Son envie de rester était un peu une "folie de jeunesse". Il voulait juste continuer de voyager et de jouer de la musique en Europe, et n'avait pas trop réfléchi aux conséquences légales. Il a été retenu par la police française, alors qu'il passait la frontière espagnole en bus. Son visa avait expiré depuis alors neuf mois.

L'homme, qui a souhaité conserver l'anonymat, a raconté son expérience à Euronews, insistant sur le fait qu'il n'est pas un "immigrant économique" ; sa famille pouvait parfaitement lui payer le voyage retour. L'interview a été menée alors qu'il attendait son expulsion vers le Chili. La procédure d'expulsion a pris un total de quatre mois, dont des retards dûs au fait que la police avait perdu son dossier.

Voici des extrais de son interview :

"J'avais décidé d'aller en Espagne car j'y avais un ami, musicien lui aussi.
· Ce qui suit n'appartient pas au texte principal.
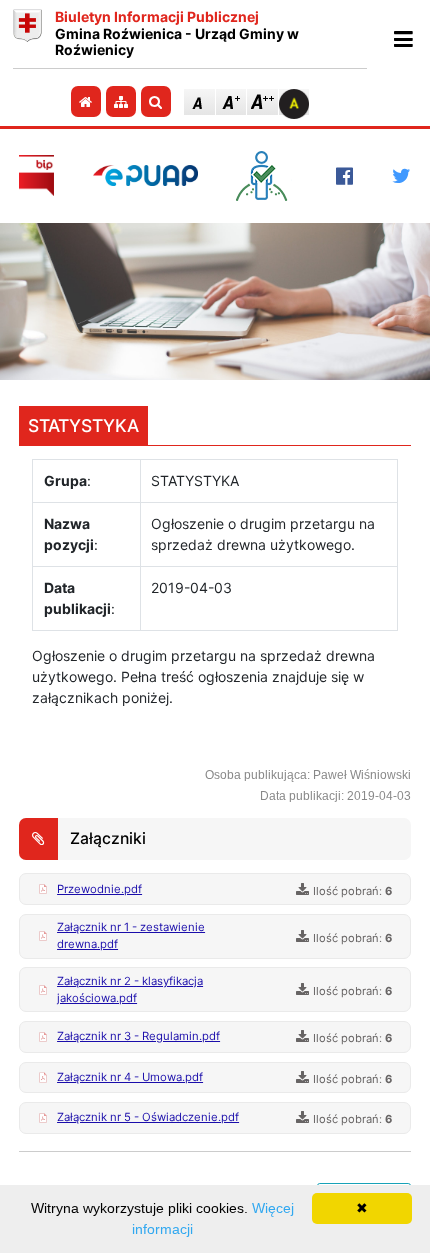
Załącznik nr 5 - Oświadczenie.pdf (148, 1117)
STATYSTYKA (83, 425)
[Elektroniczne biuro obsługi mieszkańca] (266, 176)
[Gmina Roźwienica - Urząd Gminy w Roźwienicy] (27, 34)
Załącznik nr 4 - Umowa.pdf (130, 1077)
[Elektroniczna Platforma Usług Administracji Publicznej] (145, 175)
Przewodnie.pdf (99, 889)
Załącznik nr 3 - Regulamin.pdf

Je voulais quitter Lyon car vivre en France en tant que sans-papier est difficile. J'ai pris un bus en pensant que ce serait plus sûr mais j'avais tort. J'aurais dû co-voiturer.

Lorsque la douane française a arrêté le bus près de la frontière espagnole, j'ai su que j'allais avoir des problèmes, même si, j'avais un peu d'espoir, vu que je quittais la France au lieu d'y arriver. 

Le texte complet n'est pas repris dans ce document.